Here is the snippet from [HelloWordClient](HelloWorldClient.java):

```java
public String sendHelloRequest() throws InterruptedException, ExecutionException, TimeoutException {
    return RxNetty.createHttpGet("http://localhost:" + port + "/hello")
            .flatMap(response -> {
                printResponseHeader(response);
                return response.getContent(). map(content -> {
                    return content.toString(Charset.defaultCharset());
                });
            })
            .toBlocking()
            .toFuture().get(1, TimeUnit.MINUTES);
}
```

io.reactivex.netty.RxNetty class provides a rich set of factory methods to create RxNetty clients and servers for
all the supported protocols. In this example RxNetty.createHttpGet method creates HttpClientRequest instance
with the given URI, and submits a request to the server. The return value from this method is an Observable of
HttpClientResponse values (only one in this scenario). The complete processing flow is implemented as a set
of transformation operations using `flatMap` and `map`.
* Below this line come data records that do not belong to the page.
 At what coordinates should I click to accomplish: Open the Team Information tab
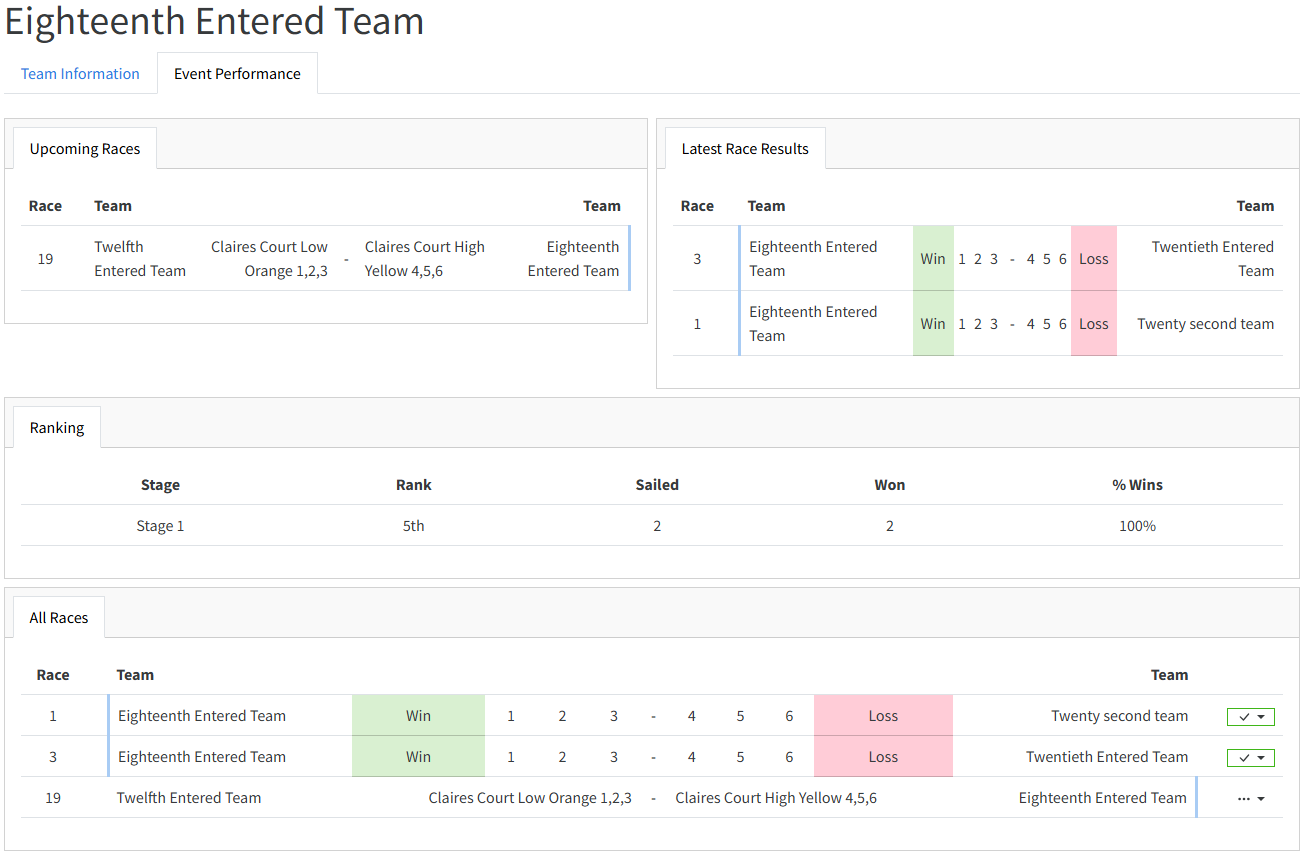[80, 74]
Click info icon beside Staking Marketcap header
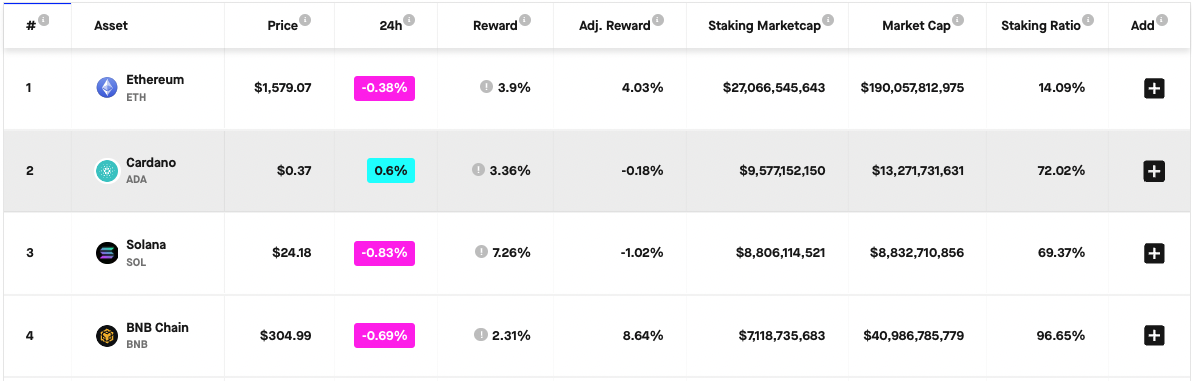Viewport: 1192px width, 381px height. click(828, 21)
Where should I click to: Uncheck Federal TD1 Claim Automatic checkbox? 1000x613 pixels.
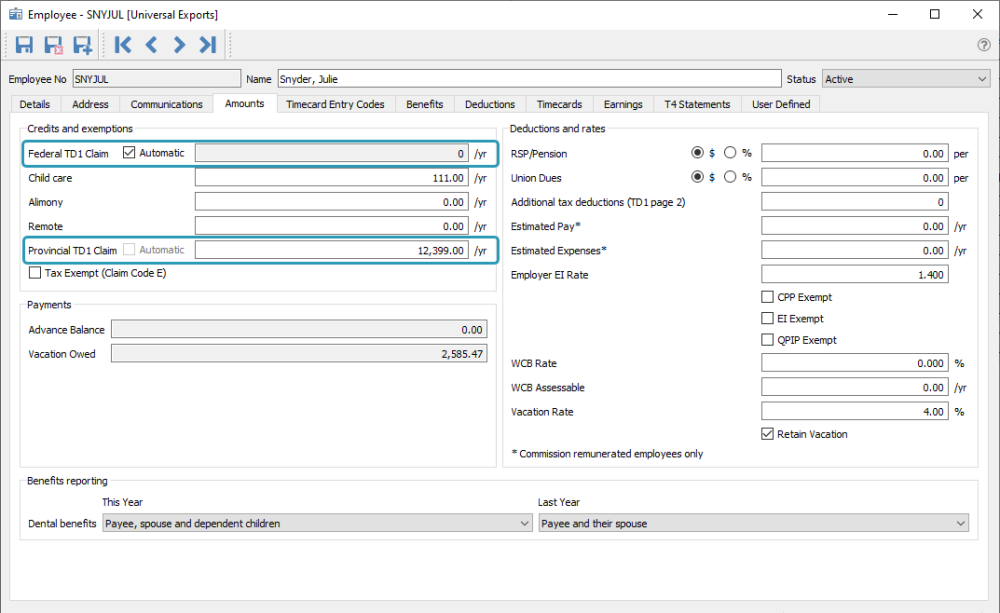(x=129, y=152)
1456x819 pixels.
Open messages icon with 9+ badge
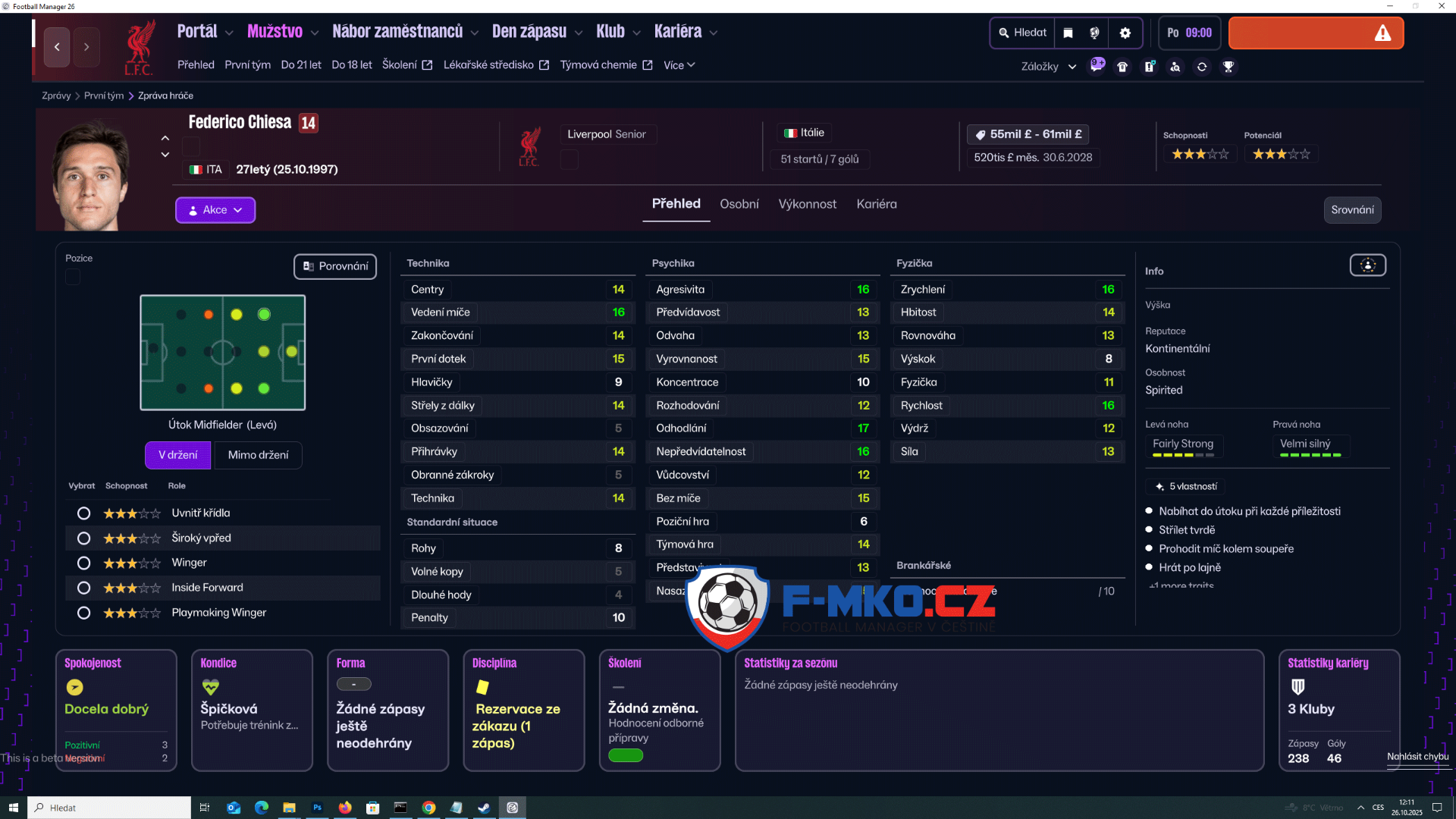coord(1097,66)
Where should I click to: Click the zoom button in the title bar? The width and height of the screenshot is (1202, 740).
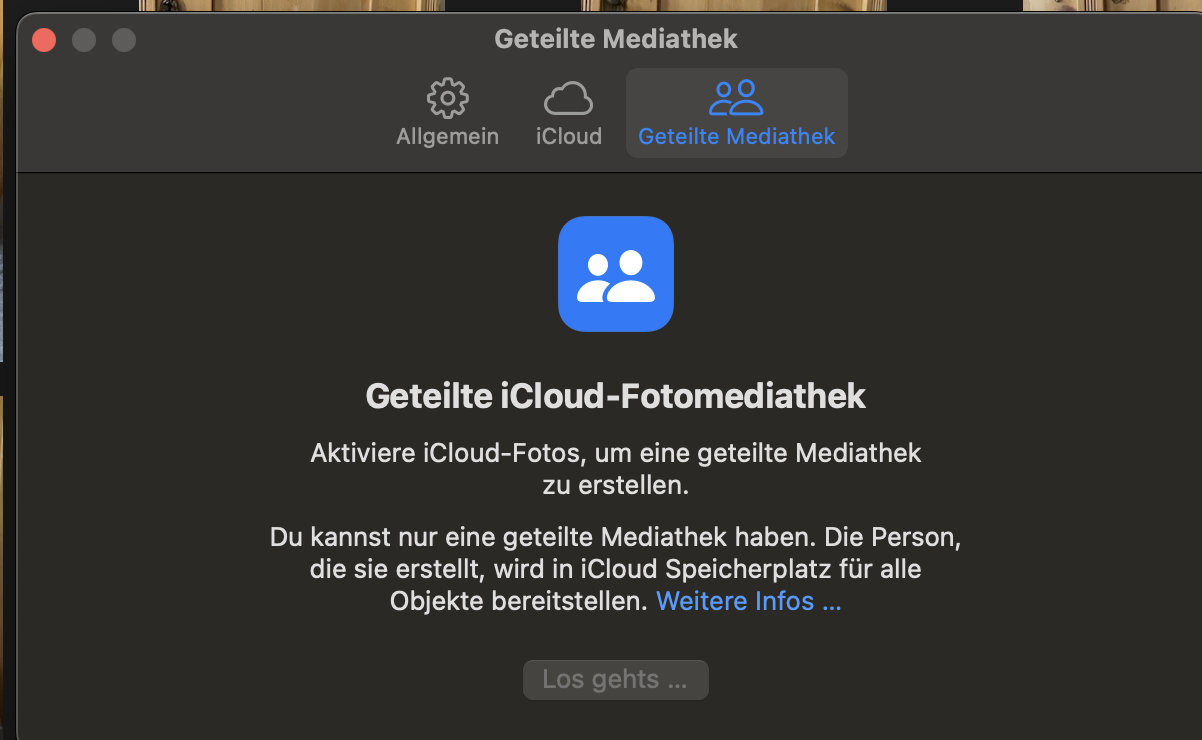[123, 40]
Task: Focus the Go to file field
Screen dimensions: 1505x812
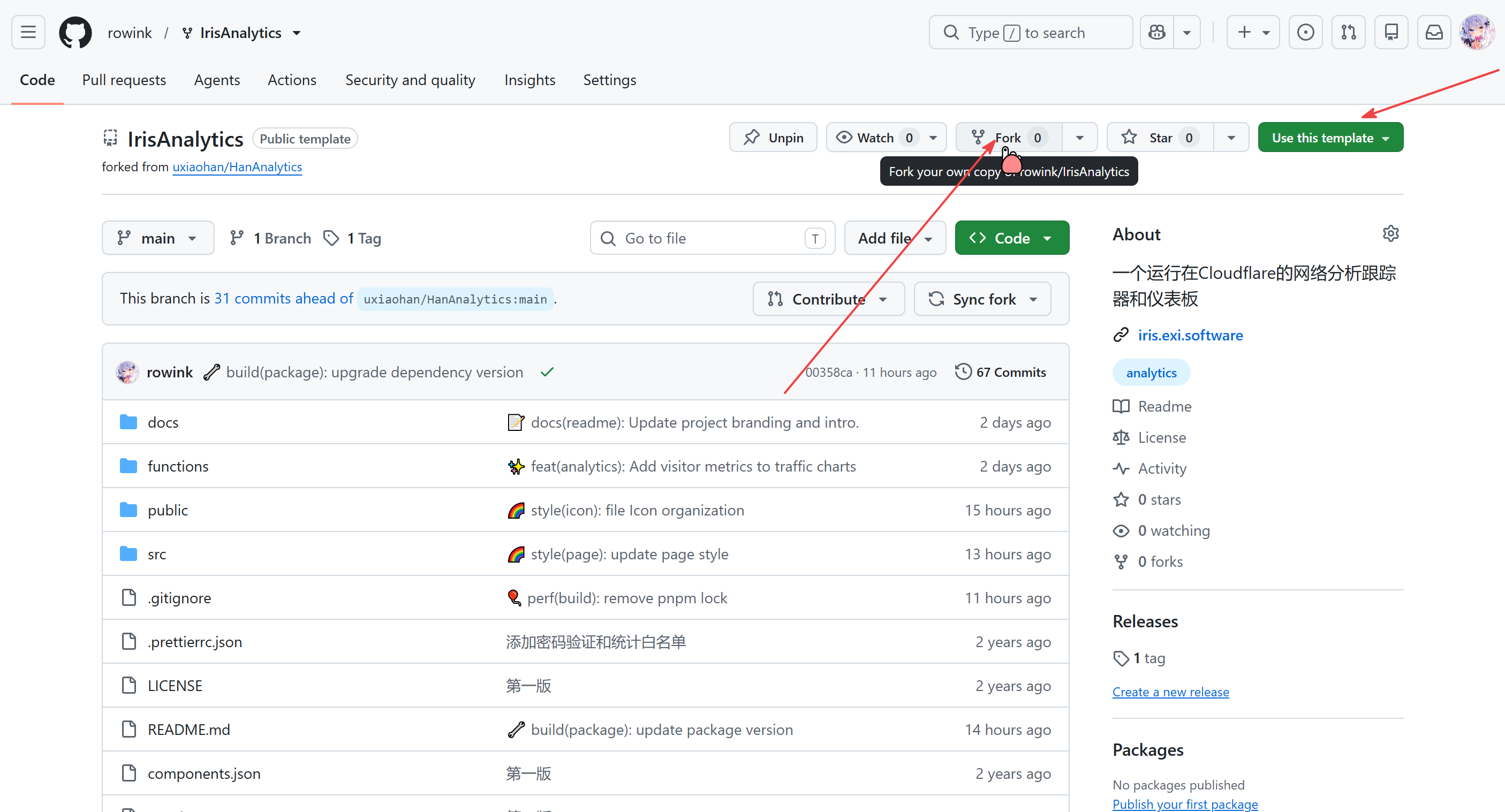Action: (x=712, y=238)
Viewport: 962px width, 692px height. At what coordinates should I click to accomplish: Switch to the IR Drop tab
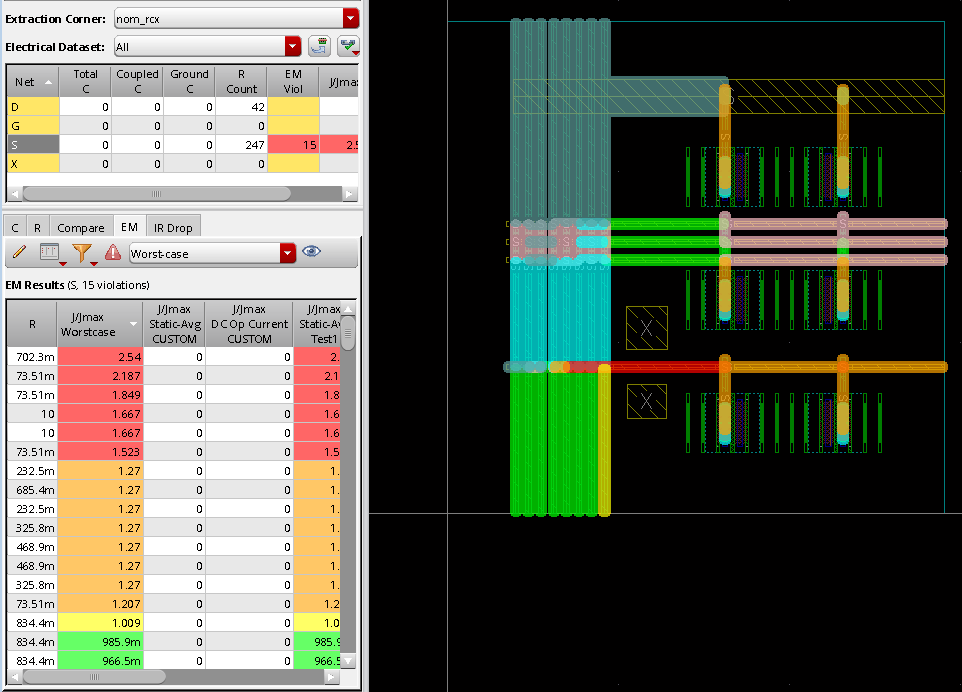[173, 228]
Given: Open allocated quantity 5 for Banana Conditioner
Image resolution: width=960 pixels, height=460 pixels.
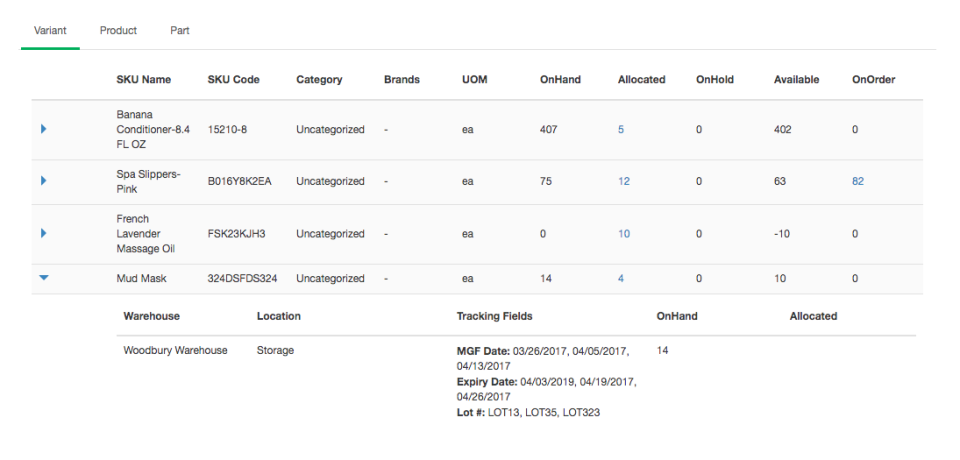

RxNetty is fully asynchronous framework, but sometimes it is convenient to make execution synchronous. It can be 
accomplished by converting an Observable to BlockingObservable using toBlocking operator, like in the code
snippet above. There are multiple methods to get value from a BlockingObservable (first, last, etc). 
In this particular case we have just one value (HttpResponseStatus). 


HTTP server
===========

Here is the snippet from [HelloWordServer](HelloWorldServer.java):

```java
public HttpServer createServer() {
    return RxNetty.createHttpServer(port, (request, response) -> {
        printRequestHeader(request);
        return response.writeStringAndFlush("Hello World!");
    });
}

```

The `(request, response)` handler returns an `Observable` so the entire handler is async and can 
signal when it completes successfully (via `onCompleted`) or with an error (via `onError`).

The writes can be done with or without flushing. In this case for simplicity we `writeAndFlush`. 
There are also configurators for serializing to/from `ByteBuf` but when dealing with strings there
are simple overloads such as `writeStringAndFlush` to take care of the common case.